Mai of the Kanem–Bornu Empire
- Reign: 17th century (35–40 years) c. 1645–1680
- Predecessor: Biri V or Umar III al-Maqdisi
- Successor: Idris V
- Died: c. 1680 Ngazargamu, Bornu
- Issue: Idris V Dunama VII Martemarambi
- Dynasty: Sayfawa dynasty
- Father: Umar III al-Maqdisi

= Ali III Walamma =

al-Ḥājj Ali III (ʿAlī bin ʿUmar), called Ali Walamma (Note: "Ali, lord of Walam".) and various other names, (Note: Other names applied to Ali III include Ali Walatam ("Ali, lord of Walata"), Ali Walandikuma ("Ali, lord of Walam Diku"), Ali Walatan ugma ("Ali, lord of five Walatas"), Ali Dala degu ("Ali of the four Dalas", referencing four figures by the name Dala who were influential in his reign), and Ali Kafe Madabe ("Ali of Kafe Mada").) was mai (ruler) of the Kanem–Bornu Empire in the mid-to-late 17th century, ruling approximately 1645–1680. Ali's reign saw conflict both within and outside the empire, in particular against the Sultanate of Agadez, and several famines, perhaps due to the strife experienced in the empire. Despite these challenges, Ali is remembered as a valiant and intelligent ruler.

== Life ==
Ali was a son of mai Umar III al-Maqdisi. Ali became mai in the mid-17th century, succeeding either his father or his briefly reigning brother Biri V, whose historicity is unclear.

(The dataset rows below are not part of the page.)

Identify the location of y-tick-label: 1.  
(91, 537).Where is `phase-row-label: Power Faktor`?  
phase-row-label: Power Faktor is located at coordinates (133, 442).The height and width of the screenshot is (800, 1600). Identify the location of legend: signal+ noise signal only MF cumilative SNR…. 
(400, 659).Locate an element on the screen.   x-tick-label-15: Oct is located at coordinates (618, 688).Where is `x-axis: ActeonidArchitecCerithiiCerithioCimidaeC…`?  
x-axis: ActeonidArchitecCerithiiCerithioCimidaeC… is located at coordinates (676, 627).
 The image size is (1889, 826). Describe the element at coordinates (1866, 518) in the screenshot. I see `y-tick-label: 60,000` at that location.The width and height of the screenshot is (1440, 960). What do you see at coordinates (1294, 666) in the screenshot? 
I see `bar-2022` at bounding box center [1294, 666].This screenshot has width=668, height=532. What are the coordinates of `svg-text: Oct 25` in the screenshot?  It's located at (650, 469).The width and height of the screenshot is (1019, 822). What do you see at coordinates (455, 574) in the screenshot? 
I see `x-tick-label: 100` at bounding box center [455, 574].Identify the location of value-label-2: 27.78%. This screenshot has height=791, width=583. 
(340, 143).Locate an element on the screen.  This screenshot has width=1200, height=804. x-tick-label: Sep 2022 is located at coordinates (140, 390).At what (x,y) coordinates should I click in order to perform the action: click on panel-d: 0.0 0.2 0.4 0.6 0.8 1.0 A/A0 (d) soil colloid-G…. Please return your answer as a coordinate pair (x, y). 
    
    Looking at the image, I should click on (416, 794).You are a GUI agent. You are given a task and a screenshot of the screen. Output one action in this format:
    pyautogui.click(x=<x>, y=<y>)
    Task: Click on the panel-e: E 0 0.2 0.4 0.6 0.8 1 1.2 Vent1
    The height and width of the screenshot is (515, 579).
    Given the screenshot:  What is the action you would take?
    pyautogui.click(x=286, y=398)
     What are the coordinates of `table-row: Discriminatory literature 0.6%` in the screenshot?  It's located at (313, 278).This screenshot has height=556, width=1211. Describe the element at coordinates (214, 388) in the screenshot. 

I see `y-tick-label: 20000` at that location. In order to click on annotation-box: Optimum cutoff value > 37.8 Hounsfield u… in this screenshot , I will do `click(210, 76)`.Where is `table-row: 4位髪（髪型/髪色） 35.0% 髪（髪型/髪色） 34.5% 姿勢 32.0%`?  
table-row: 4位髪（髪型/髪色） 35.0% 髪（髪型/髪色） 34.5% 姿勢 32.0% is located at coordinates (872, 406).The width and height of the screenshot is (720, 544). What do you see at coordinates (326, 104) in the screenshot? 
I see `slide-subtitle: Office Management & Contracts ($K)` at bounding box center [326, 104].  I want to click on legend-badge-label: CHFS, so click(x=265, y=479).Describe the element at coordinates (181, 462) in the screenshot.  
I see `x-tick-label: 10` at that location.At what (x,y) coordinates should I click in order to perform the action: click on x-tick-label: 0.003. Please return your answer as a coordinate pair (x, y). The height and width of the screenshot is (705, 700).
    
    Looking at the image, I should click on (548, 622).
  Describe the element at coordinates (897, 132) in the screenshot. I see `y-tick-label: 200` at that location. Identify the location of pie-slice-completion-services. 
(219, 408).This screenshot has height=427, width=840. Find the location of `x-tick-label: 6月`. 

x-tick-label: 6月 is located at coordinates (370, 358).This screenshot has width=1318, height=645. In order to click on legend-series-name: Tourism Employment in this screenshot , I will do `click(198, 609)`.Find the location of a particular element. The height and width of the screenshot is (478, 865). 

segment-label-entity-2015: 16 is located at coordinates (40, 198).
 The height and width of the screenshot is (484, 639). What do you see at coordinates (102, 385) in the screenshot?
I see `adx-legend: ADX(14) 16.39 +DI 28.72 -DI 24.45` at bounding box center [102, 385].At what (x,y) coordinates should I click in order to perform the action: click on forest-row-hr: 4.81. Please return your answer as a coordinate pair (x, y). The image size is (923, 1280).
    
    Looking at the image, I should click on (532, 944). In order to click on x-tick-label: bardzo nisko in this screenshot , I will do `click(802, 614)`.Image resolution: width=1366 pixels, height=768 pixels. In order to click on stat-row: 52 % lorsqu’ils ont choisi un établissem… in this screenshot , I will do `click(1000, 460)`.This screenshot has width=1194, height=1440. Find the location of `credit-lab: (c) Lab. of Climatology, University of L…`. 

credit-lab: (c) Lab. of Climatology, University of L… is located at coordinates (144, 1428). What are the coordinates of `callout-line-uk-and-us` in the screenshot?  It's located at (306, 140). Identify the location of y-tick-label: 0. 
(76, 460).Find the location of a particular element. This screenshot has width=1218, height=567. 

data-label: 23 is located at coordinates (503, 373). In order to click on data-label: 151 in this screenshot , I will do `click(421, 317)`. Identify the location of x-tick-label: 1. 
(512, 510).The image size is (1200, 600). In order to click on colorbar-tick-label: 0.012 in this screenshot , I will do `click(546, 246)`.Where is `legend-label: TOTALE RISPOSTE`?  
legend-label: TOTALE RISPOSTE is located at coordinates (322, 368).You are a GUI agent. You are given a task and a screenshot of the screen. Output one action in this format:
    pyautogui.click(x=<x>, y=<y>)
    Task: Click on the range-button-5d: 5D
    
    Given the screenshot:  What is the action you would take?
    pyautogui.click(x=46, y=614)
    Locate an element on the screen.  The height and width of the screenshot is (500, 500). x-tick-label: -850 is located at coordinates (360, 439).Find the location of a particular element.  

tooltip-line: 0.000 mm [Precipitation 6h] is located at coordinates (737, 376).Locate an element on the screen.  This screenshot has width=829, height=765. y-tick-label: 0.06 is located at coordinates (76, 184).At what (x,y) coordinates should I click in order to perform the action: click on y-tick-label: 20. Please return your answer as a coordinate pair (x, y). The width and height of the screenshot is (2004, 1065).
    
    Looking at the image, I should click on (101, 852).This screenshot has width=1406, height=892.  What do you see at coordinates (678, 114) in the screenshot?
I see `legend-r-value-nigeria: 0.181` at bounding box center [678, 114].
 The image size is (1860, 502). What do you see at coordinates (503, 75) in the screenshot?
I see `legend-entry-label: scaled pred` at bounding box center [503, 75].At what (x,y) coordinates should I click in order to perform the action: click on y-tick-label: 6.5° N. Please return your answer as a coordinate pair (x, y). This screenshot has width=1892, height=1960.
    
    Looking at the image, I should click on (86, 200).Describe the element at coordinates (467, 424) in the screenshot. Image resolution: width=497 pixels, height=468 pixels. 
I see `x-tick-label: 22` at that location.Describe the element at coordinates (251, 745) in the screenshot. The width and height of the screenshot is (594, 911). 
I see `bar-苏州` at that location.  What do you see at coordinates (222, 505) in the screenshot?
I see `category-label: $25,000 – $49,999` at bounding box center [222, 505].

The German explorer Heinrich Barth, who visited Bornu in the mid-19th century (about two centuries after Ali's time), stated that the royal chronicles of the empire recorded Ali as a "valiant and intelligent man", who thrice made pilgrimages to Mecca. Barth dated these pilgrimages to 1648, 1656, and 1667. Ali's reign appears to have included several long famines, perhaps explainable by strife in the empire hindering the people from cultivating the ground. One of these famines was in later chronicles named Dala Dama.

Recorded as a skilled warrior, Ali waged several wars against the Sultanate of Agadez in the north. During one of these wars, the Kanem–Bornu capital of Ngazargamu was besieged by a combined Tuareg and Kwararafa army. Ali managed to turn the Tuareg and Kwararafa against each other and then defeated the remaining forces of both. On Ali's return from Mecca after his third pilgrimage he also had to put down an uprising against his rule. Ali may have died on his way back from another pilgrimage to Mecca. He was remembered by nicknames such as the "lion of lions" and was also called "the bird" because he swiftly moved from place to place.

Ali had a long reign, lasting over three decades. He died at Ngazargamu and was succeeded as mai by his son Idris V.